第4話 ネオンの檻、拒絶の刃
僕は、自分の死を突きつけられた直後に、最愛の女が他の男とホテルへ向かう背中を見ることになった。
これ以上の地獄が、果たしてあるのだろうか。
男とあきほは、駅前のタクシー乗り場には向かわなかった。
濡れたアスファルトに、毒々しいピンクや紫のネオンが反射する。
欲望と惰性だけで構成された、安っぽいホテル街。
「あきほちゃん、少し休もうか。
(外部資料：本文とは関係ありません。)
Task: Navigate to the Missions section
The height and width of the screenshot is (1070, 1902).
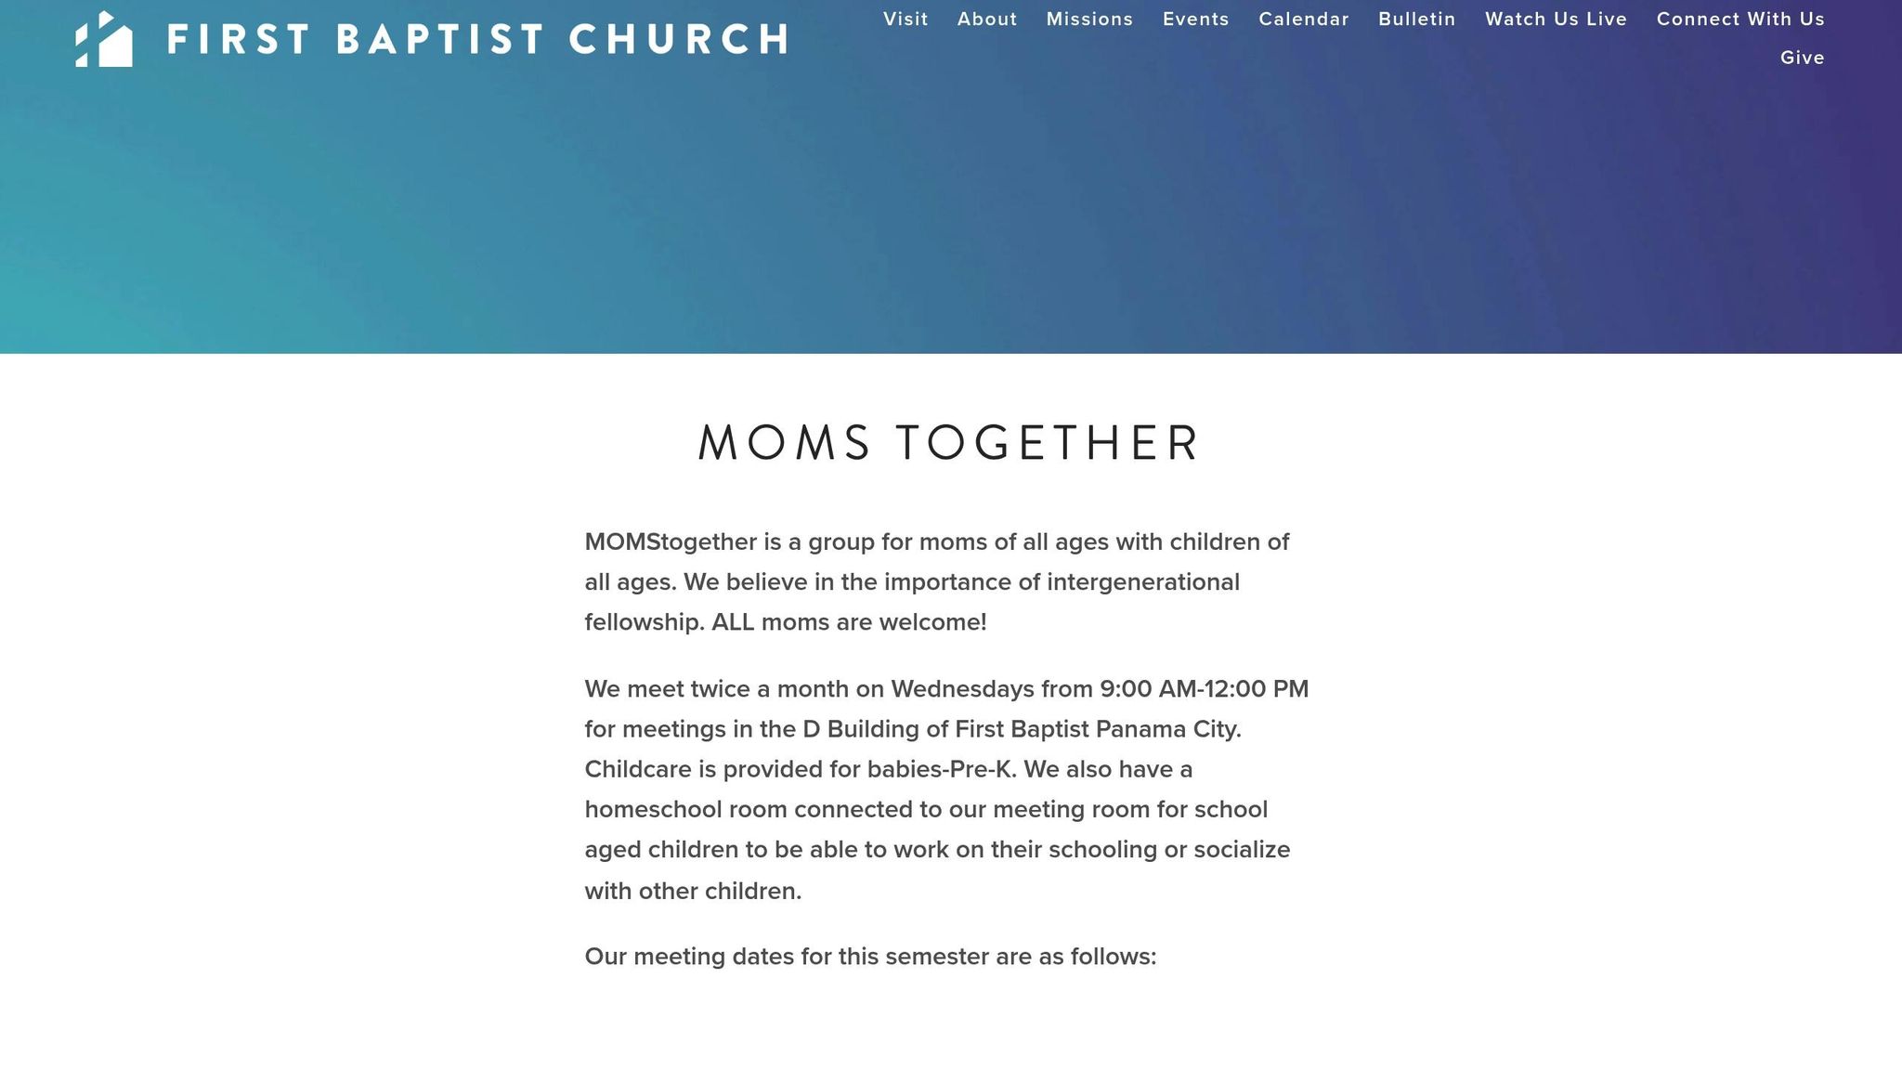Action: pyautogui.click(x=1088, y=19)
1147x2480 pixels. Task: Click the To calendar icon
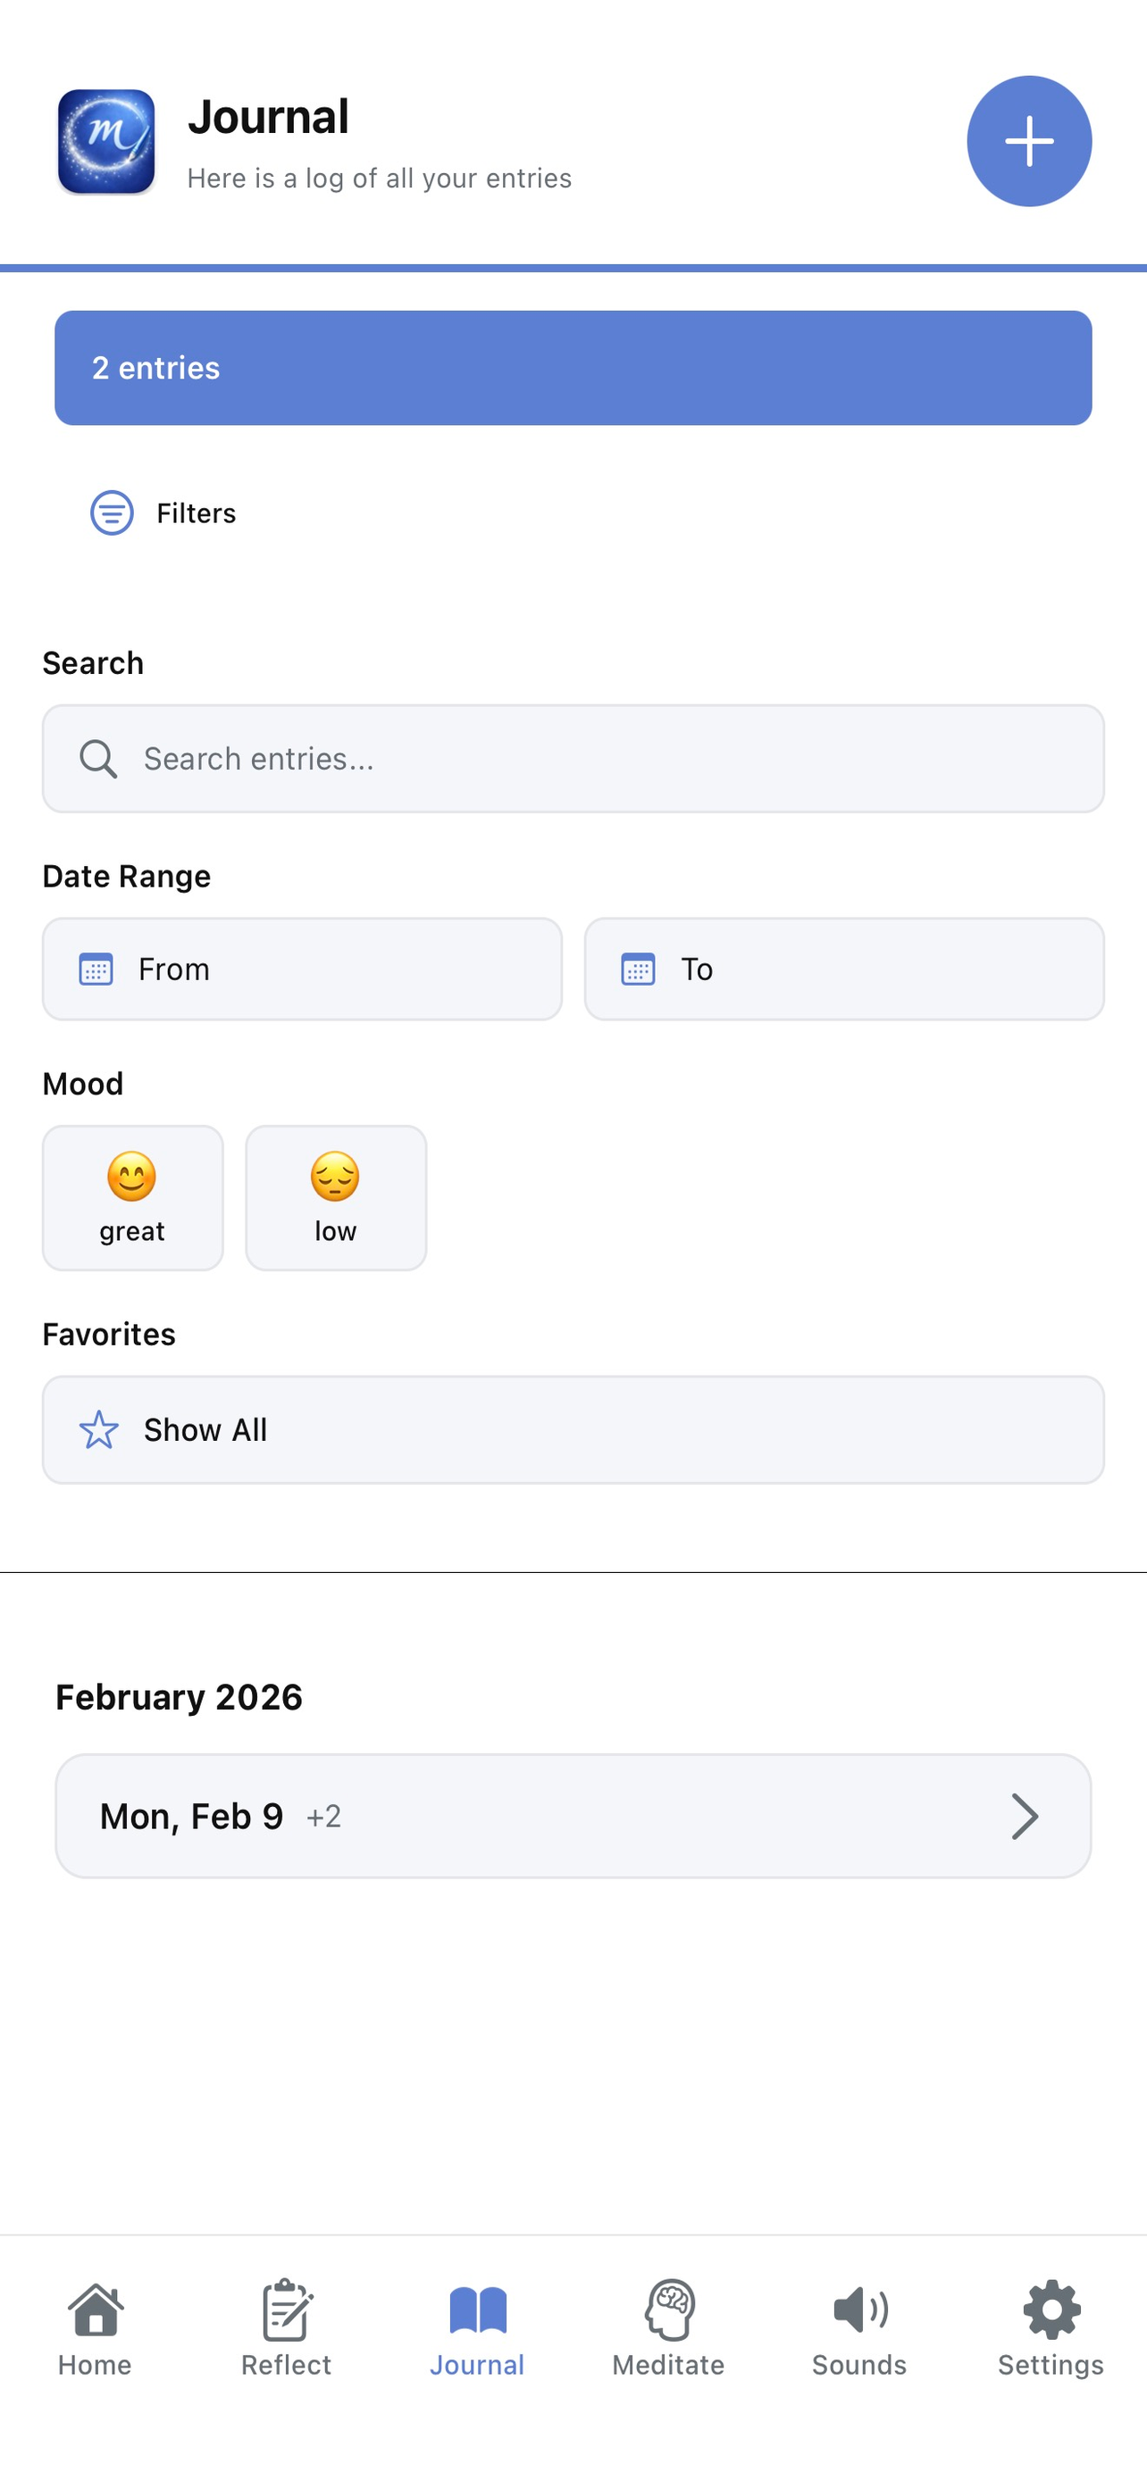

酔い冷ましにさ」
男が耳元で囁く。
粘着質なその声が、僕の鼓膜ではなく、脳神経を直接逆撫でする。
あきほの腰に回された手が、爬虫類のように背中を這い回っていた。
やめろ。
その肌は、僕のものだ。
その匂いも、その体温も、全部僕が守ってきたものだ。
『触るな……殺すぞ、離れろ!』
僕は罵声を浴びせ続ける。
けれど、亡霊の咆哮は夜気に溶け、白い呼気にもならずに消えていく。
あきほは抵抗しない。
されるがままに、糸が切れたマリオネットのように歩いている。
その瞳は、ネオンの光を映しているだけで、どこも見ていなかった。
二人がホテルの入り口に差し掛かる。
自動ドアがウィーンと無機質な音を立てて開く。
その奥に広がる、薄暗いロビーの生温かい空気。
男が強引に彼女の肩を抱き寄せ、境界線を越えようとした――その時だった。
「……無理」
雑踏のノイズにかき消されそうな、小さな声。
けれど、そこには明確な拒絶の響きがあった。
あきほの足が、敷居のタイル手前で縫い付けられたように止まる。
「ん? どうしたの?」
「ごめん、やっぱ無理。……吐き気がする」
彼女は男の手を振りほどいた。
その勢いでよろめき、コンクリートの壁に手をつく。
「吐き気」という言葉は、比喩ではなく本音に聞こえた。
「はあ? ふざけんなよ。散々高い酒飲ませてやったのに」
男の声色が豹変する。
猫なで声が消え、暴力的な苛立ちが露わになる。
「金なら払うから」
あきほはバッグを乱暴にまさぐり、しわくちゃの一万円札を数枚掴み出すと、男の胸に押し付けた。
「これでいいでしょ。もう二度と話しかけないで」
「おい、待てよ!」
男が腕を伸ばすより一瞬早く、あきほは踵を返した。
ヒールが悲鳴を上げそうな速度で、彼女は逃げ出した。
一度も振り返らない。
まるで、汚らわしいものから全力で距離を取るように。
男は地面に散らばった札を拾いながら、「なんだあの女、陰気くせえ」と唾を吐き捨て、ホテルの奥へと消えていった。
残された僕は、安堵でその場に崩れ落ちそうになった。
守れたわけじゃない。
彼女が自分で踏みとどまっただけだ。
それでも、最悪の結末だけは回避された。
『あきほ!』
僕は慌てて彼女を追いかけた。
大通りに出た彼女は、震える手でタクシーを止める。
「……西新宿の交差点まで」
運転手に告げる声は、嗚咽を堪えるように震えていた。
彼女が後部座席に乗り込む。
僕も滑り込むように、その隣に座った。
シートに深く沈み込んだ彼女は、膝を抱え、小さく身を縮めていた。
さっきまでの攻撃的な虚勢は、もう欠片も残っていない。
街灯の光が流れるたび、その横顔に浮かぶのは、迷子の子供のような心細さだけだった。
『怖かったね。よく逃げたね』
僕は彼女の隣で、何度もそう語りかけた。
届かないと分かっていても、そうせずにはいられなかった。
車内には、タイヤが路面を噛む音だけが、寂しく響いていた。